* WHAT IS BEING ASKED
The whole listing is to be repeated exactly. Add nothing.
-- MATERIAL FOR THIS EXERCISE follows --
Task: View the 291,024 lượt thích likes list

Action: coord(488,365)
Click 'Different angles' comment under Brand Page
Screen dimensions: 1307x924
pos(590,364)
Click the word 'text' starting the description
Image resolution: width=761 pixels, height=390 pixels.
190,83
-- MATERIAL FOR THIS EXERCISE concluded --
* ANSWER TO THIS EXERCISE
Task: View the 291,024 lượt thích likes list

Action: coord(488,365)
Click 'Different angles' comment under Brand Page
Screen dimensions: 1307x924
pos(590,364)
Click the word 'text' starting the description
Image resolution: width=761 pixels, height=390 pixels.
190,83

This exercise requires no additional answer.